The new lowest point on Earth plunges 3.5 kilometers under sea level and is approximately 20 km wide. The land beneath this ice stream is nearly as deep as the average depth of the ocean, and eight times more in-depth than the shores of the Dead Sea, which is the lowest detected land on Earth.
Glaciologists at the University of California discovered the canyon as they were analyzing the ice sheet's topography. The research was issued in Nature Geoscience.
BedMachine, a radar instrument, revealed several previously unseen patterns in the valley that could assist scientists explain how melting glaciers would affect the Antarctic ice sheet.
Data gathering goes all the back to 1967, where a team gathered by 19 different research institutes studied a topographical map including a nearly 1.5 million kilometers of radar soundings. The data could tell how the land underneath Antarctica's ice would accelerate, slow down, or even stop the retreat of glaciers.
"There have been many [trials] to [measure] the bed of Denman; [however, each] time [the team] flew over the canyon, they couldn't [locate] it in the radar data," Dr. Mathieu Morlighem told BBC News.
Since the valley is "so deeply entrenched," Morlinghem and his team found it challenging to measure the bed of the glacier due to the echoes within its interior.
"The [hole] is so [rooted] that you get side-echoes from the [valley's surfaces], and [the setup] makes it [unlikely] to [distinguish] the [picture] from the actual bed of the glacier," Morlinghem said.

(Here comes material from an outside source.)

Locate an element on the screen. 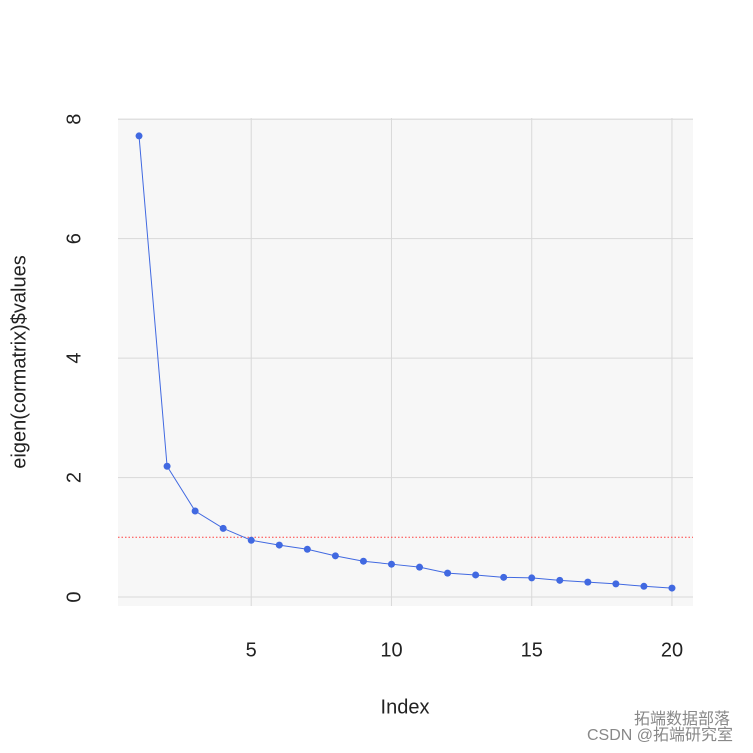 Image resolution: width=753 pixels, height=753 pixels. y-tick-label: 4 is located at coordinates (74, 358).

With the help of BedMachine - which combines information about ice flows and seismic activity - the scientists were able to observe a more detailed version of other trenches in the bed under the Recovery Glaciers, which were actually hundreds of meters deeper than previously thought.
"This [discovery] is [surely] the most accurate [representation] yet of what [sprawls] beneath Antarctica's ice sheet," Marlighem told BBC News.

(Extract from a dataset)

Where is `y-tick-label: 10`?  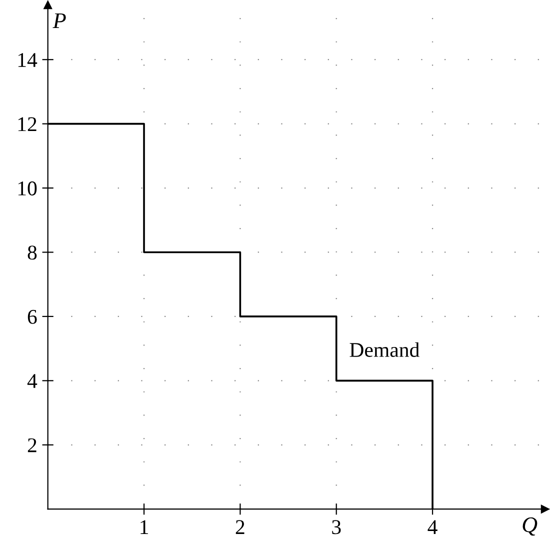
y-tick-label: 10 is located at coordinates (28, 188).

There are many trenches in the world which is deeper than Denman; however, they all located in the ocean. The Mariana Trench in the western Pacific Ocean, for instance, is the deepest known point on Earth at 11 kilometers.

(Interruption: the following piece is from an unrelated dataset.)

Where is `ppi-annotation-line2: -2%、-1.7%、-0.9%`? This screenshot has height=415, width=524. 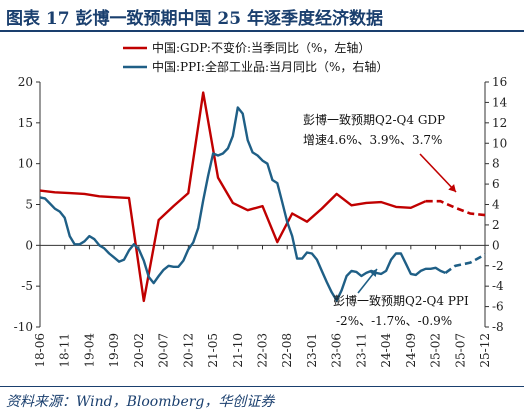 ppi-annotation-line2: -2%、-1.7%、-0.9% is located at coordinates (394, 321).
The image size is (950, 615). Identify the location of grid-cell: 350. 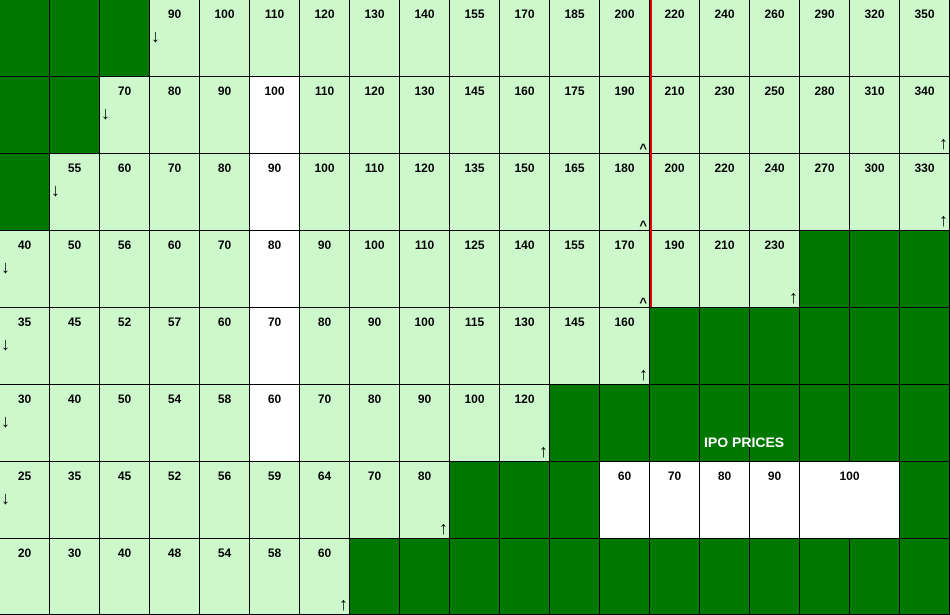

BedMachine's radar also showed a series of icecaps within the Transantarctic Mountain ranges that run into the Ross Sea. The new research reveals a high ridge sitting beneath the glaciers so that the rim could limit the speed at which they drain if the glaciers start to melt.
"If something [happens] to the Ross Sea Ice Shelf - and right now it's [okay], but if something happened - it will most likely not [cause] the [fall] of East Antarctica through these 'gates,'" Marlinghem said. He added the cause won't be coming from the Ross Sea if East Antarctica would be threatened.
Antarctica, since 1992, has lost three trillion tons of ice and is the most exposed to global war, according to a study published today in Nature. Discovering what lies beneath Antarctica's ice sheet is a thing of the utmost importance.
Morlighem hopes that he and his team could they can incorporate sea floor depths to enhance their results even more in the future.